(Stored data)
....

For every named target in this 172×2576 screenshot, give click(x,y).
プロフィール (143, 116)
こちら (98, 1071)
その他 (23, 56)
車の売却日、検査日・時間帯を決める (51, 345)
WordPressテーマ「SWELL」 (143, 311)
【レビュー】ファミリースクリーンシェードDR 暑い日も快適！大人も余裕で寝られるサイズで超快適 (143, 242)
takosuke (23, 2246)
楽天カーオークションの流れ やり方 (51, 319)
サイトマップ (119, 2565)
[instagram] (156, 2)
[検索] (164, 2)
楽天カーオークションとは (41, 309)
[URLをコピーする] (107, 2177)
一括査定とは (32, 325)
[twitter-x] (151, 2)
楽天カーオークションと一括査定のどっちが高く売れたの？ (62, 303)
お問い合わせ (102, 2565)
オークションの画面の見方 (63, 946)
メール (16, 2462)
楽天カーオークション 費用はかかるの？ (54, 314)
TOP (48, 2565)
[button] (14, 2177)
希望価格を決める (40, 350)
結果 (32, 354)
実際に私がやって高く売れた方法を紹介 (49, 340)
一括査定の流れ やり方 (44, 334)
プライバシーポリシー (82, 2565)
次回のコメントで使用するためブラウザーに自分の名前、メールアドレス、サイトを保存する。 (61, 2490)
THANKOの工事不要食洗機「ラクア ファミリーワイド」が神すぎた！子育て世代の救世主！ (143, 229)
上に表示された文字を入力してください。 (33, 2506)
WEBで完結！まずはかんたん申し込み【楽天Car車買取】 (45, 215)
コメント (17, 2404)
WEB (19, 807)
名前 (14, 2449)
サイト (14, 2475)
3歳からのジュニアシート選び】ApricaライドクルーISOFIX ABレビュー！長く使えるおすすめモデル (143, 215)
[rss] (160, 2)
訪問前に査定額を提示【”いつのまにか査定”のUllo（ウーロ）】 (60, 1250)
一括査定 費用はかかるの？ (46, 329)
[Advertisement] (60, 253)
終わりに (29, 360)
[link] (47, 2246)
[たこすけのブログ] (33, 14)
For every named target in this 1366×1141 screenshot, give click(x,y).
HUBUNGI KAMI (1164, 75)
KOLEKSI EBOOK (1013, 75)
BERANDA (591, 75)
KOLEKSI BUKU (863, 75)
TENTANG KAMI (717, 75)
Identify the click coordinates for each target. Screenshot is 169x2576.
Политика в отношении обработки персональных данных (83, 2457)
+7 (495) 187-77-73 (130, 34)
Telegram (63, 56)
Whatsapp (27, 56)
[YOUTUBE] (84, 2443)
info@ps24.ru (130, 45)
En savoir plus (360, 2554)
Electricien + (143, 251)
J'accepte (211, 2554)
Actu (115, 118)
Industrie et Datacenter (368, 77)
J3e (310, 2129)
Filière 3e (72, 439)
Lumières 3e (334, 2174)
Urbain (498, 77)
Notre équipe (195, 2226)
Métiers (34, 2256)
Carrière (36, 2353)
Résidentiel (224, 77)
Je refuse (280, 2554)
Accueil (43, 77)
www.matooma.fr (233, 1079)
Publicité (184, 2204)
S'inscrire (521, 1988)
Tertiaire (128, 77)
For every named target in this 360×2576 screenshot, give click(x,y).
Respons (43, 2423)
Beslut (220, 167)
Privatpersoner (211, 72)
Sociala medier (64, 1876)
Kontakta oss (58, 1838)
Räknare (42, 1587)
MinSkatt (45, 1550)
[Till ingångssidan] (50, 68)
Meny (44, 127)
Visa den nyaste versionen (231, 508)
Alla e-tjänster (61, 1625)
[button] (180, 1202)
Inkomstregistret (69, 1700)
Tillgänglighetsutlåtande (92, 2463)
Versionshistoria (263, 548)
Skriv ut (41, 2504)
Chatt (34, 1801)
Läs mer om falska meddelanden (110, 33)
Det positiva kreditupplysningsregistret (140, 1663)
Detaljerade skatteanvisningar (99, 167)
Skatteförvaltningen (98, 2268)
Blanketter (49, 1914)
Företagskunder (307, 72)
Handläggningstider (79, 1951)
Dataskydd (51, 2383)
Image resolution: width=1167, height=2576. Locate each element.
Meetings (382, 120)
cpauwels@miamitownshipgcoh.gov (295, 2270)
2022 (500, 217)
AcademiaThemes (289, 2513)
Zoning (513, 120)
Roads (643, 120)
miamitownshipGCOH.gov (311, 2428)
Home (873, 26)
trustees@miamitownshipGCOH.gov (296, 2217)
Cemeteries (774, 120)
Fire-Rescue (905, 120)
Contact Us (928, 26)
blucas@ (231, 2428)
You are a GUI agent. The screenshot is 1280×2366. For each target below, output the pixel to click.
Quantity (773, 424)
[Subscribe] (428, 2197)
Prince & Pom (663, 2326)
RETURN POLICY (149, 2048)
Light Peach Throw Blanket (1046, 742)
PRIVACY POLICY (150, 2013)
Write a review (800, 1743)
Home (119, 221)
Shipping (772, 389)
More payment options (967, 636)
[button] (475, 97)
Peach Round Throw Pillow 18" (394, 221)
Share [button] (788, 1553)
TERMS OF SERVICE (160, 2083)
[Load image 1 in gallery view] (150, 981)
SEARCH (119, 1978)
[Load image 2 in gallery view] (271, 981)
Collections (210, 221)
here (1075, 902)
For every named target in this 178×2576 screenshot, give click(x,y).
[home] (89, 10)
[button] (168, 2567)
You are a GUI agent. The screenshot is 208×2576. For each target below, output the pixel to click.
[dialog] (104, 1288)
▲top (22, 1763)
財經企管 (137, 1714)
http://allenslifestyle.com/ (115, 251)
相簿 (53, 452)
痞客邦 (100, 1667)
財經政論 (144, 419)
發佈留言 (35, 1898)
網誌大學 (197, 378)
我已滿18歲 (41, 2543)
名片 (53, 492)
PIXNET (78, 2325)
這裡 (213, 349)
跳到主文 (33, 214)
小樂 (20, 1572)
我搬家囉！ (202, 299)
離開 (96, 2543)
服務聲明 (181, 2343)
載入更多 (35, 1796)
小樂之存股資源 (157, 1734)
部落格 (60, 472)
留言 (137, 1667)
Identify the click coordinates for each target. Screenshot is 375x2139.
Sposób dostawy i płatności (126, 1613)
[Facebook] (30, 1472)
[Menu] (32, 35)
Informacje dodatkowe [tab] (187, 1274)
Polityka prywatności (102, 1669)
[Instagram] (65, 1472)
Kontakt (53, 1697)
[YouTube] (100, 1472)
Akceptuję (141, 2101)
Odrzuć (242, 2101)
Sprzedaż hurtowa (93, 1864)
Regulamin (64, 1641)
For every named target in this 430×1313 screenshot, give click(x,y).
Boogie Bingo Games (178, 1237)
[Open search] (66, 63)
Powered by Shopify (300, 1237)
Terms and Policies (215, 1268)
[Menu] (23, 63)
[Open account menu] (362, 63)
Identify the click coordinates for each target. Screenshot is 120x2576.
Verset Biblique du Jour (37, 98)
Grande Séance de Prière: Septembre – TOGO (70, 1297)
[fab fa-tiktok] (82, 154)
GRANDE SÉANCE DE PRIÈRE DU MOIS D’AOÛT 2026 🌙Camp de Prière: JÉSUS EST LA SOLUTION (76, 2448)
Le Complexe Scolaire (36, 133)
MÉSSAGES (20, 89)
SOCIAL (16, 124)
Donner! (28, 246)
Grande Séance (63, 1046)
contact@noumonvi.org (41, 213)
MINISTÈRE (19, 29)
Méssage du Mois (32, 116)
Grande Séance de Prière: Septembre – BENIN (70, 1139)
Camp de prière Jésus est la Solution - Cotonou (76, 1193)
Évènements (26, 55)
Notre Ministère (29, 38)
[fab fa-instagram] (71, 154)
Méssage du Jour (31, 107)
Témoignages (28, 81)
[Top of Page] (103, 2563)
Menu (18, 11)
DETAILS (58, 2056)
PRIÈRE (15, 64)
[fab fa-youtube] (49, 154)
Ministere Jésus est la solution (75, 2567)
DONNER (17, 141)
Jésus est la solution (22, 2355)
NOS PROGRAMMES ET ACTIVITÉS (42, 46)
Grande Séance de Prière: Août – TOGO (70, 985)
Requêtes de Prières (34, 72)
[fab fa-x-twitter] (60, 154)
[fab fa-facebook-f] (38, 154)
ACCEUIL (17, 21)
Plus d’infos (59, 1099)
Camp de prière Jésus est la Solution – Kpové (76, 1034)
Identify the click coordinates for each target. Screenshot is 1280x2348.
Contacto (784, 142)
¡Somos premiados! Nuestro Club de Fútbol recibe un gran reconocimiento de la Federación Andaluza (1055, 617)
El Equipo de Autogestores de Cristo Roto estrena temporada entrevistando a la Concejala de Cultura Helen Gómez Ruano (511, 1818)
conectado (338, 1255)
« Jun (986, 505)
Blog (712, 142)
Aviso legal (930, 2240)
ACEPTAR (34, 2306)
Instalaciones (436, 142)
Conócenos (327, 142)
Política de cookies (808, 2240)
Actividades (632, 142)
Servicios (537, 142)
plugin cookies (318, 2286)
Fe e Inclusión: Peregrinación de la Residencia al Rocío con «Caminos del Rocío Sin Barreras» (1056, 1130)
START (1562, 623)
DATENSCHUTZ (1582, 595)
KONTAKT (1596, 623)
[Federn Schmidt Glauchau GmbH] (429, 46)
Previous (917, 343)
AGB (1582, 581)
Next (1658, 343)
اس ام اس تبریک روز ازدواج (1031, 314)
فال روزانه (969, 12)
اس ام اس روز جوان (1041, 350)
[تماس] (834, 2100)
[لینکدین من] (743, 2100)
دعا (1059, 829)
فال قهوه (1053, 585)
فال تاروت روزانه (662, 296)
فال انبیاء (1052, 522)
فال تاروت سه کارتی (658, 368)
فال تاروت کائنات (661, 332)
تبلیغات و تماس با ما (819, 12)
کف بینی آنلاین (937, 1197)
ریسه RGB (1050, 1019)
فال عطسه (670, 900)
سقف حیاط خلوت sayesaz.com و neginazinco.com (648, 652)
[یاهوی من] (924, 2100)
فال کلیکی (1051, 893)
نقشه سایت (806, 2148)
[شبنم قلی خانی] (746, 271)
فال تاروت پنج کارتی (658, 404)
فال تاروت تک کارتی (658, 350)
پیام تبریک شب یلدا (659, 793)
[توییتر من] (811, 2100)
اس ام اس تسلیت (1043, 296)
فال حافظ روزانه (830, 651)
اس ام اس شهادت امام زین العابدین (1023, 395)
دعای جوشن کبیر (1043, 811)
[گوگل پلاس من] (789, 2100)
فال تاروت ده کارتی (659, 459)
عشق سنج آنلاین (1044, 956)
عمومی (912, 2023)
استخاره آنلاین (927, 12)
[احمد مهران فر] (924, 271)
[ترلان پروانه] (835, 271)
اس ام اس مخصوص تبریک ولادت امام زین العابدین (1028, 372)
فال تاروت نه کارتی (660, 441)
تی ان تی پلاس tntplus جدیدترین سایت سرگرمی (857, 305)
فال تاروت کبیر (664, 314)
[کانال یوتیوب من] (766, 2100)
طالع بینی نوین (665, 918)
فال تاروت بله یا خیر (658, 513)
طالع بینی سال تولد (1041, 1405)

....

WHAT IS REQUIRED
Repeat exactly the lines of the data from the first one through the line with "プライバシーポリシー (82, 2565)", both of them included.

WRITTEN REPLY
For every named target in this 172×2576 screenshot, give click(x,y).
プロフィール (143, 116)
こちら (98, 1071)
その他 (23, 56)
車の売却日、検査日・時間帯を決める (51, 345)
WordPressテーマ「SWELL」 (143, 311)
【レビュー】ファミリースクリーンシェードDR 暑い日も快適！大人も余裕で寝られるサイズで超快適 (143, 242)
takosuke (23, 2246)
楽天カーオークションの流れ やり方 (51, 319)
サイトマップ (119, 2565)
[instagram] (156, 2)
[検索] (164, 2)
楽天カーオークションとは (41, 309)
[URLをコピーする] (107, 2177)
一括査定とは (32, 325)
[twitter-x] (151, 2)
楽天カーオークションと一括査定のどっちが高く売れたの？ (62, 303)
お問い合わせ (102, 2565)
オークションの画面の見方 (63, 946)
メール (16, 2462)
楽天カーオークション 費用はかかるの？ (54, 314)
TOP (48, 2565)
[button] (14, 2177)
希望価格を決める (40, 350)
結果 (32, 354)
実際に私がやって高く売れた方法を紹介 (49, 340)
一括査定の流れ やり方 (44, 334)
プライバシーポリシー (82, 2565)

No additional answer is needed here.